During the mid to late 2000's, Castle found new success with manufacturing at IAG's self-owned manufacturing facility, in China with new models such as Castle Knight, Castle Avon and updated version of Castle Richmond IV, all winning critical acclaim.

In 2023, Castle announced the return to UK manufacturing with the Castle Windsor series of loudspeakers.

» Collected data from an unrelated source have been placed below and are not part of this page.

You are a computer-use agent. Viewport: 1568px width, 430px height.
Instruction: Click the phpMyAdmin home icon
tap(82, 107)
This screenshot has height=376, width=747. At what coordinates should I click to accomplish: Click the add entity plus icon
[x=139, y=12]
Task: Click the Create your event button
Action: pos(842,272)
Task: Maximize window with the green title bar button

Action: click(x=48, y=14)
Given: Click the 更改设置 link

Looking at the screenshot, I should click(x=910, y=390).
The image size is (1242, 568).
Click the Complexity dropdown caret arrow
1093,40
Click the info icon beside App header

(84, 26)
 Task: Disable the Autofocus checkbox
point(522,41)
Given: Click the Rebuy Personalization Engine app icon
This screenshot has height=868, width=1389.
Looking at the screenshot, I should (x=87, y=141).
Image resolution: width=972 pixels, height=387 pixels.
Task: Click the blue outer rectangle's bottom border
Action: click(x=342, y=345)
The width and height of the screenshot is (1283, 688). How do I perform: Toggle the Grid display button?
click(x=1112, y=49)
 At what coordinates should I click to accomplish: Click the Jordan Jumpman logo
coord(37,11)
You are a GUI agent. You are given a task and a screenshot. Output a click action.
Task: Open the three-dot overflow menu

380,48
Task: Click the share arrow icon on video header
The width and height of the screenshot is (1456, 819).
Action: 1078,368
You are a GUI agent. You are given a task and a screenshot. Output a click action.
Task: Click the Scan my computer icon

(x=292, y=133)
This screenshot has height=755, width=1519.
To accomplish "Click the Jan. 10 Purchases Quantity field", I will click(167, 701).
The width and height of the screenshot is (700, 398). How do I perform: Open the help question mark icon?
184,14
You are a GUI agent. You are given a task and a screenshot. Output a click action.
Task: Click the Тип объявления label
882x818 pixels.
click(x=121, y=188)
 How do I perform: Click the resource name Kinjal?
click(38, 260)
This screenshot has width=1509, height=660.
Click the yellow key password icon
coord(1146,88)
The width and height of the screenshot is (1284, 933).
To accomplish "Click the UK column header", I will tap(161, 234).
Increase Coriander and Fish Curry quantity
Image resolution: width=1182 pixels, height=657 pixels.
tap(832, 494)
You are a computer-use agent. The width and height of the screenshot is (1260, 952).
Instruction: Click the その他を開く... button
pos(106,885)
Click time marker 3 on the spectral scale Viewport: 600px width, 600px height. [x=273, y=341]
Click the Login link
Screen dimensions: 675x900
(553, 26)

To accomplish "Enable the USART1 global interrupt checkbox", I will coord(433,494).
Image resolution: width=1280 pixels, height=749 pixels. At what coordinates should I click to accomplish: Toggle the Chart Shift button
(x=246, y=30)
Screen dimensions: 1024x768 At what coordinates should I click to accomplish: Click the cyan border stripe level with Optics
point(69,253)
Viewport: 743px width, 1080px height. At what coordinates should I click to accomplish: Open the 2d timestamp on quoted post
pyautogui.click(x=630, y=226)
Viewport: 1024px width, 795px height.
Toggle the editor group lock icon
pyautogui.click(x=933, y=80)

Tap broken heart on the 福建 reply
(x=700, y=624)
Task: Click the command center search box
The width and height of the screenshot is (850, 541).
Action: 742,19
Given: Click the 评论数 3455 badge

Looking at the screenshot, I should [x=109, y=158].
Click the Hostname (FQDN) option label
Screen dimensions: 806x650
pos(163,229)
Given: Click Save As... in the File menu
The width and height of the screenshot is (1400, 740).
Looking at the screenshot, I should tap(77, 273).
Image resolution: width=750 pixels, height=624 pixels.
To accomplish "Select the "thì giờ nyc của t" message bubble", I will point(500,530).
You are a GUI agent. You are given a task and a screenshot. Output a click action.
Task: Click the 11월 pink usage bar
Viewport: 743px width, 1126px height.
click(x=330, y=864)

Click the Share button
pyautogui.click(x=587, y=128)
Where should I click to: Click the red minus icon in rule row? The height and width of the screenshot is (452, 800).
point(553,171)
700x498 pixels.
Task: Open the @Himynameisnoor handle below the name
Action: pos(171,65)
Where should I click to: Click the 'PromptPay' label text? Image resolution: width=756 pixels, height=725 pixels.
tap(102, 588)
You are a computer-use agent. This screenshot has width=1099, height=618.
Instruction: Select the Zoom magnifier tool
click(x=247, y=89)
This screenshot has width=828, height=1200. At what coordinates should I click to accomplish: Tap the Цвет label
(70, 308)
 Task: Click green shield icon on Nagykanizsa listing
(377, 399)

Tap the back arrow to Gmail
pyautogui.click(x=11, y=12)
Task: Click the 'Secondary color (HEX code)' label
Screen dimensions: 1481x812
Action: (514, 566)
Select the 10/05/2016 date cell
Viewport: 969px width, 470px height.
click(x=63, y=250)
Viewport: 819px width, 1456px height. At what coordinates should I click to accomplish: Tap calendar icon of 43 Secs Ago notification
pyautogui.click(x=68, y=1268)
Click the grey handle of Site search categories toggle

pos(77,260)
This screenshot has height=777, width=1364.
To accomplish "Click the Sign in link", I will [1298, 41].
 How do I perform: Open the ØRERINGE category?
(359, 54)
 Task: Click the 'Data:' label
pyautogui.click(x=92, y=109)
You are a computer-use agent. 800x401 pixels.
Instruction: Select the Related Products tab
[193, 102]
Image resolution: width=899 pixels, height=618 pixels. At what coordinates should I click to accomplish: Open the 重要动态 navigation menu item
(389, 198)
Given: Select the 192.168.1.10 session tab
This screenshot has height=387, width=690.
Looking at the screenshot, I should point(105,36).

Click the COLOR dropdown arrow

Designed in collaboration with long-term Castle fan, Karl-Heinz Fink, Windsor heralds the re-emergence of the brand as 'Made in UK' loudspeaker brand.

==Sources==

- Mejias, Stephen (2011). "Castle Richmond Anniversary featured at 2011 High End Show in Munich, Germany"
- "Castle Knight 2 Review featured in www.whathifi.com" (2011)
- Todd, Dominic (2010). "Castle Knight 2 Review featured in www.techradar.com"
- Olenick, Doug (1995). "Castle Acoustics touts quality line."
- Iverson, Jon (1999). "Consumer Electronics Show, January 10, 1999"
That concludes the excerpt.